• [Data to use]:
□ □ □ □

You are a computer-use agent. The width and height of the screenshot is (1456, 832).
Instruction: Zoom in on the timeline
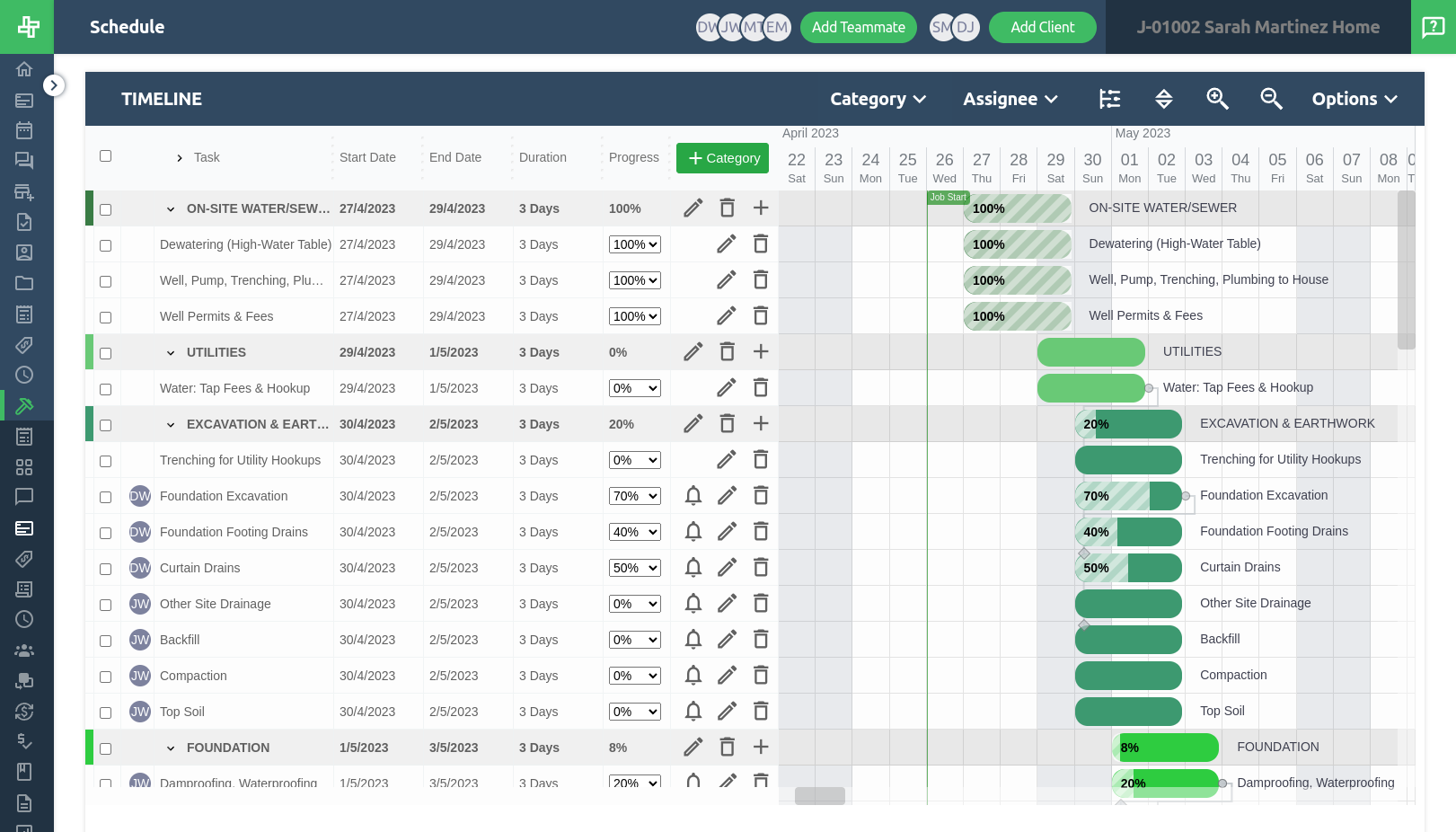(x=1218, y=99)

□ □ □ □

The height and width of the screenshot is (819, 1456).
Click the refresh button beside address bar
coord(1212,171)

□ □ □ □

• [Task requirements]: Scan the material above for the string "height", returning each line that contains it.

• [Task result]:
You are a computer-use agent. The width and height of the screenshot is (1456, 832).
The height and width of the screenshot is (819, 1456).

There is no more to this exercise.